To bite into a Gansito Snack Cake is to bite into something inherently Hispanic.
Course Dessert
Cuisine Mexican
Keyword Cake, Chocolate, Cream Cheese, Strawberry
Prep Time 20 minutes
Cook Time 10 minutes
Resting Time 40 minutes
Total Time 1 hour 10 minutes
Servings 1 cake
Author Mike Gonzalez

Ingredients

Cake Base:

  • 1 loaf pound cake

Jelly Filling:

  • 1 cup strawberry jam
  • 2 tbsp corn starch
  • 3 tbsp cold water

Cream Filling:

  • ½ bar cream cheese
  • ½ cup confectioners sugar
  • ½ cup whipping cream

Icing:

  • 2 cups chocolate chips
  • cup whipping cream
  • chocolate sprinkles

Instructions

Cake Base:

  • Cut a trinch down the middle of the pound cake. It should have 1 inch around the sides and ⅓ down into the cake.
  • Remove cake from the trench and set asside.

Jelly Filling:

  • Add Jelly, starch, and water to a cooking pan and mix well while heating.
  • Refrigerate for 20 minutes.

Cream Filling:

  • In a mixing bowl add cream cheesing and confectioners sugar. Mix well until combined then add the whipping cream while continuing to mix until a light fluffy consistency is achieved.
  • Refrigerate for 15 minutes.

Icing:

  • In a pan slowly heat whipping cream but do not boil.
  • Put the chocolate chips into a mixing bowl and pour the warm whipping cream over the chocolate and mix until all the chocolate chips are melted.
  • Allow to cool for 5 or 10 minutes before using.

Assemble the Cake:

  • Place filling mix into the trench filling it about halfway up.
  • Place the cream mix into the trench filling it to the top.
  • Pour the Icing mix over the cake. Using an icing spatula, making sure the top and sides are completely covered.
  • Sprinkle the chocolate sprinkles on top.
  • Place in refrigerator for 20 minutes to solidify the icing. Cut and serve.

Did You Know?

Vintage Gansito Mexico Ad
Image by BeastJones – CC BY-SA 4.0, Link

The Gansito Snack Cake was invented in Mexico City, Mexico in 1957. Alfonso Velasco invented the original recipe for the snack cake, while Victor Milke, Guadalupe Pérez, and Roberto Servitje designed the molds necessary to produce the snack cake. At first, the molds only made two Gansito Snack Cakes at a time; today’s can create 18 at the same time.

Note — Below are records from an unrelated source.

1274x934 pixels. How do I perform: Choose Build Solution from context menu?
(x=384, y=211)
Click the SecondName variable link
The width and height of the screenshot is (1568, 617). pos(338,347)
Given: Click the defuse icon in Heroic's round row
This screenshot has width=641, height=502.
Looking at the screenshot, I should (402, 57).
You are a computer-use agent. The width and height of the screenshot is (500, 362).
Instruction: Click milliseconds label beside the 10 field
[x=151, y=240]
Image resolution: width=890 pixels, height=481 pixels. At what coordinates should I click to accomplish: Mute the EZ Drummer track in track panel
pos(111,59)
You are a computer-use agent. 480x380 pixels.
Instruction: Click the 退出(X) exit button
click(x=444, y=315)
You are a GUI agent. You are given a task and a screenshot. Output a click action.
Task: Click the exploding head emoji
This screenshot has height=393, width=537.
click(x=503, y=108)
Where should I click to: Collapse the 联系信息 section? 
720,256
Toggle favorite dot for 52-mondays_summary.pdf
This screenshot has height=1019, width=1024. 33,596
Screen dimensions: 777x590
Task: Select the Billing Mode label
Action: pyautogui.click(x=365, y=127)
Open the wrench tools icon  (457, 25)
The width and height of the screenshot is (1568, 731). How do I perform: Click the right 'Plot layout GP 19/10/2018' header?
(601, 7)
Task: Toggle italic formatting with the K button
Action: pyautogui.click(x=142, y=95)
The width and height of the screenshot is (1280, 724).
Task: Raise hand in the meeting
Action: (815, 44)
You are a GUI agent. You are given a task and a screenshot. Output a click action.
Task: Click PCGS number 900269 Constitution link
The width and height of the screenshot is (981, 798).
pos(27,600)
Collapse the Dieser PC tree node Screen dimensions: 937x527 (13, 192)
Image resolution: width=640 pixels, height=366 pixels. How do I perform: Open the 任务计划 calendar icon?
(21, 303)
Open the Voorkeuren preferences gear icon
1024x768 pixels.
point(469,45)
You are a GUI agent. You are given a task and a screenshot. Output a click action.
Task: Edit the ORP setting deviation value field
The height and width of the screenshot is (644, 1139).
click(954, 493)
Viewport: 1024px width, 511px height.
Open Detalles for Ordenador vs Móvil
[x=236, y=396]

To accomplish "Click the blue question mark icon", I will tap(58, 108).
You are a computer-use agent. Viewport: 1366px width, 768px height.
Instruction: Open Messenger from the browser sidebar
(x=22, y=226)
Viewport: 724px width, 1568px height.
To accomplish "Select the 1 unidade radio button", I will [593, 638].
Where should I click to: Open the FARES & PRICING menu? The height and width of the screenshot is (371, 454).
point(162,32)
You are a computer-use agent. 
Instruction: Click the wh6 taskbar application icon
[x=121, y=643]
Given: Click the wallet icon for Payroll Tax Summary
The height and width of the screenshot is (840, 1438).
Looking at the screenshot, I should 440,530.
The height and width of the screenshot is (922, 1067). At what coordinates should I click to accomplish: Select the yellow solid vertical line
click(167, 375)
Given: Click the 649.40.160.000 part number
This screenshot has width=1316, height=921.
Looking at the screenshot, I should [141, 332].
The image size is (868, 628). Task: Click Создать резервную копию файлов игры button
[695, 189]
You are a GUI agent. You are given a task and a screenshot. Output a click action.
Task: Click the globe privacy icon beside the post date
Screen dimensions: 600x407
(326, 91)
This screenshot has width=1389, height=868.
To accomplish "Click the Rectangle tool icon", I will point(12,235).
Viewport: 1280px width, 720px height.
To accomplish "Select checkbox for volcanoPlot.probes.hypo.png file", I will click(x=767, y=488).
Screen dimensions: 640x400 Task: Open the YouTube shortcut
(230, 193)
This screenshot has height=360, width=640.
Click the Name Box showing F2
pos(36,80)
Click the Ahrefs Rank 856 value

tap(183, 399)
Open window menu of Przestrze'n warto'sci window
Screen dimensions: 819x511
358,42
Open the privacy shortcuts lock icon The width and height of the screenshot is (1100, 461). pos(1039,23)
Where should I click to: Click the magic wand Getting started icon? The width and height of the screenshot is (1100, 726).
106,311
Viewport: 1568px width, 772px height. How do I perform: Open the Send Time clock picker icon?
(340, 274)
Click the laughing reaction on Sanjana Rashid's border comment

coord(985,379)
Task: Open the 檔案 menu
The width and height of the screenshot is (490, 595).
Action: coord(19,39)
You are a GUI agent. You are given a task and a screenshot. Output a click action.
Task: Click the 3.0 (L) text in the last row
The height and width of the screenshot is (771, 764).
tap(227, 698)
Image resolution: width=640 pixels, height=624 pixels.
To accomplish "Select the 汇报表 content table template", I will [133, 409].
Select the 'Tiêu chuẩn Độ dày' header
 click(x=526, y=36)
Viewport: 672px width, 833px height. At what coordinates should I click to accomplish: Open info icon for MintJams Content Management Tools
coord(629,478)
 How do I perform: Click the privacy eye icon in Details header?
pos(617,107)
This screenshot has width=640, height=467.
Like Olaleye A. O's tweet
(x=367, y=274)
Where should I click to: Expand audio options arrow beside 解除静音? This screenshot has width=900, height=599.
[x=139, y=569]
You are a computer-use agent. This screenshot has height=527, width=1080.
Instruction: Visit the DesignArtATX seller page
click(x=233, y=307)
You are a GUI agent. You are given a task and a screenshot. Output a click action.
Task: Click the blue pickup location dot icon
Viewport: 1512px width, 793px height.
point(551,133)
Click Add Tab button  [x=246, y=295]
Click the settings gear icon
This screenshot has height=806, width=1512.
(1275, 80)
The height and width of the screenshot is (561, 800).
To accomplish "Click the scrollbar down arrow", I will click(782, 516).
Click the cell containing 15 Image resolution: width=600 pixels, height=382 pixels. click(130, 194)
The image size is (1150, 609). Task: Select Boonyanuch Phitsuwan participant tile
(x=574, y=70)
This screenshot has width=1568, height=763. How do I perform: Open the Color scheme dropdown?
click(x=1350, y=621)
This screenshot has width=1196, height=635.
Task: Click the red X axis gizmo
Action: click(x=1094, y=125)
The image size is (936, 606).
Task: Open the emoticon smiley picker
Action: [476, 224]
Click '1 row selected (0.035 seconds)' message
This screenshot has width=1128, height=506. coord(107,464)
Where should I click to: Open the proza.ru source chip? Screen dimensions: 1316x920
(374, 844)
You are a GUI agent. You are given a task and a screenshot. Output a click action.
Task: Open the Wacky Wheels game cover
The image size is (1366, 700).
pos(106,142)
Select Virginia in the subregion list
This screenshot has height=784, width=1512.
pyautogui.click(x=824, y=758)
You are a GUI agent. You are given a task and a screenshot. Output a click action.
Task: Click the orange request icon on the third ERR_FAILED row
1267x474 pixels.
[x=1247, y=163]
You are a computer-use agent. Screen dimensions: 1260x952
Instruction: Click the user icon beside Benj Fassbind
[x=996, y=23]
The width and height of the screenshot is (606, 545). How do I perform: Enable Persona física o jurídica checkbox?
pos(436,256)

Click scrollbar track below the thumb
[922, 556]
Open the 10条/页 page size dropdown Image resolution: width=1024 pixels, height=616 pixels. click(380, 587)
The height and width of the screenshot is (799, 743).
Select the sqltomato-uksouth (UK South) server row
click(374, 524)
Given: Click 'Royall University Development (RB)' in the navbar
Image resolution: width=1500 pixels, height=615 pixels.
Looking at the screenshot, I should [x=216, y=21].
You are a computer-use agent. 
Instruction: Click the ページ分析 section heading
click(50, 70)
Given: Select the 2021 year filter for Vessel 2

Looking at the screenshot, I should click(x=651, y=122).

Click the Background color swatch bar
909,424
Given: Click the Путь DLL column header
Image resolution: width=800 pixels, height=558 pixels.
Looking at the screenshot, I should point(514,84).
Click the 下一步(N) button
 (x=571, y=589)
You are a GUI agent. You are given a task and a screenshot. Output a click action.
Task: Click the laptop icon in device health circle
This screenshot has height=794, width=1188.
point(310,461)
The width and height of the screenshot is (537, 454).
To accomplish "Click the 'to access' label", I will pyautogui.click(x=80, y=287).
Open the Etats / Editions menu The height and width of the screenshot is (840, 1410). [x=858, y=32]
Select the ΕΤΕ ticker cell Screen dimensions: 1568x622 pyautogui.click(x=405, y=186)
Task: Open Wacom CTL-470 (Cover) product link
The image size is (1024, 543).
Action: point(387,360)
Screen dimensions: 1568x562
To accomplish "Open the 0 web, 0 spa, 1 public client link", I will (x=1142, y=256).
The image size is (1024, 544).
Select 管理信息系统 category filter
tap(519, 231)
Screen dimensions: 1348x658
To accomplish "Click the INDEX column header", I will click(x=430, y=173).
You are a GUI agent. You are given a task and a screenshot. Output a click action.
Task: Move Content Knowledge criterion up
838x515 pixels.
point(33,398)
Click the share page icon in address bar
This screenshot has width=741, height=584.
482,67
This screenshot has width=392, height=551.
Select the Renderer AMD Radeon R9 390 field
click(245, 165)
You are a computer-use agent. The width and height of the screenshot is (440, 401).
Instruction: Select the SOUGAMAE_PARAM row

It was one of the first three, individually wrapped snack cakes produced at the Marinela factory, and the first order made at the factory was for 500 Gansito Snack Cakes which took eight hours to create.

The Gansito Snack Cake took precedence in the Marinela Brand, and Lorenzo Servitje and Jaime Jorba, two of the original founders of Grupo Bimbo and Marinela, called Gansito Snack Cakes the star of Marinela products.

Image by BeastJones – CC BY-SA 4.0, Link

Gansito Snack Cakes became Marinela’s product leader, representing 65% of all product sales. At first, it only cost consumers 80 cents, and by 1975 Marinela was selling 1 million Gansito Snack Cakes a day.

The snack cake soon became a beloved product and an all-time favorite in Mexico as Grupo Bimbo expanded through the country and created routes to even the most distant villages.

The popular Gansito Character that became a trademark of Marinela and decorates the snack cakes’ packaging was designed by Alfonso Velasco, who was one of Bimbo’s founders. Velasco also created the famous tagline, “¡Recuérdame!” which means, “Remember me!”

The dessert was first delivered by bicycles and then by unique, three-wheeled motor vans in Mexico called “ganseras.” The salesmen were nicknamed “ganseros”. The routes the ganseros sold Gansito Snack Cakes along were called, “rutas ganseras.”